A fifty-two-inch projection-screen television set had been installed against the wall opposite the jury. Arthur could feel his insides clenching. This is going to be a circus, he told himself.

Rosen looked strangely pained as he sat at his place at the end of the row of desks in the front of the hearing room. He rose slowly to his feet and faced the jury, turning his back to Arthur.

“Several times during the course of this trial,” the examiner said, “Dr. Marshak has objected to various questions or testimonies because they were not strictly on the narrow issue of scientific fact.”

Arthur noticed that the reporters were focused on Rosen like hunting hounds who have sensed their prey.

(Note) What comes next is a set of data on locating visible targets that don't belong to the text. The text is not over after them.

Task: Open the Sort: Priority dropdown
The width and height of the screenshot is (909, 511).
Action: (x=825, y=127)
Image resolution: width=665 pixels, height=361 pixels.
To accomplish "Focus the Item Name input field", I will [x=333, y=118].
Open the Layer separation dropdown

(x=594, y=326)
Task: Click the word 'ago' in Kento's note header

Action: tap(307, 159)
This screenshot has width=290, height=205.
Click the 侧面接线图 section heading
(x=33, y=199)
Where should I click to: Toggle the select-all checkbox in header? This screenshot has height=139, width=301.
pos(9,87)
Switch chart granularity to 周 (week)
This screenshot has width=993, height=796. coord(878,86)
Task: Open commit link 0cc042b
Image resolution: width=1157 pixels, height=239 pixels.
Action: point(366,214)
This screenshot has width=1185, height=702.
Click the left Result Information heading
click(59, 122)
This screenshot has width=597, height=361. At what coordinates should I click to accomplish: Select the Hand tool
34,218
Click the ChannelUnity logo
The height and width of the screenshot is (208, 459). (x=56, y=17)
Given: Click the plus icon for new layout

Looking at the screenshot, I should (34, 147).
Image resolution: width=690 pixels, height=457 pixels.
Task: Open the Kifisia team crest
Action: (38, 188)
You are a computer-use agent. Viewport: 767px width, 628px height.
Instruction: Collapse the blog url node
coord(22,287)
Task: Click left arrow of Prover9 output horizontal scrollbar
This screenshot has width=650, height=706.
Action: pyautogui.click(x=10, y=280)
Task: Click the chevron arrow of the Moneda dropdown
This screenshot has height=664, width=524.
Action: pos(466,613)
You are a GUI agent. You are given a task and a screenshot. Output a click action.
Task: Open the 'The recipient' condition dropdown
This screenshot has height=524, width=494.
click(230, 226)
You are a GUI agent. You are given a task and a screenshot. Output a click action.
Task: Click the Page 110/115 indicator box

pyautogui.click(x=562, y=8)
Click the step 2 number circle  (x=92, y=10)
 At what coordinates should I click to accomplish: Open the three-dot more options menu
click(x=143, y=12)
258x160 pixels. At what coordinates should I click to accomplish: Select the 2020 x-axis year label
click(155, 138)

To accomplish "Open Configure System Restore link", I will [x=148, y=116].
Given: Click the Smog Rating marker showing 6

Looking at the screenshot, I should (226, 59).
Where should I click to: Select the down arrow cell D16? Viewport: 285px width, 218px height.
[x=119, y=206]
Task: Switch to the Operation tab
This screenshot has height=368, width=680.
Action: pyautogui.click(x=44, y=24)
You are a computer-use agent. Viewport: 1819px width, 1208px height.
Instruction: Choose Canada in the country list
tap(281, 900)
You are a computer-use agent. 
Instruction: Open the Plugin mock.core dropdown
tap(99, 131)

“The videos you are about to see are highly emotional in their content, yet they are also highly relevant to these proceedings.” Rosen turned to face Arthur. “Dr. Marshak himself introduced evidence from the animals on which his researchers experimented. These DVDs show the results of their experiments on a chimpanzee.”

The examiner stood in silence for a long moment, then walked slowly back to his desk. Before sitting, though, he added, “Both the chimpanzee and the woman who made these DVDs are dead.”

The jury stirred visibly and Arthur could hear a sigh, a murmur, sweep through the audience behind him. Then total silence, absolute stillness, as everyone waited for the TV to come to life.

Cassie's sallow, sorrowful face filled the big screen.

“My name is Catherine Ianetta. I am a principal research scientist at Grenford Laboratory. I'm making this video on my own, without the knowledge or assistance of anyone else.”

Cassie did not quite have the forlorn look that Arthur knew so well. She looked gaunt, true enough, and there were black rings under her eyes. But those eyes burned with an inner fury. Her face was set in the expression of an avenging angel.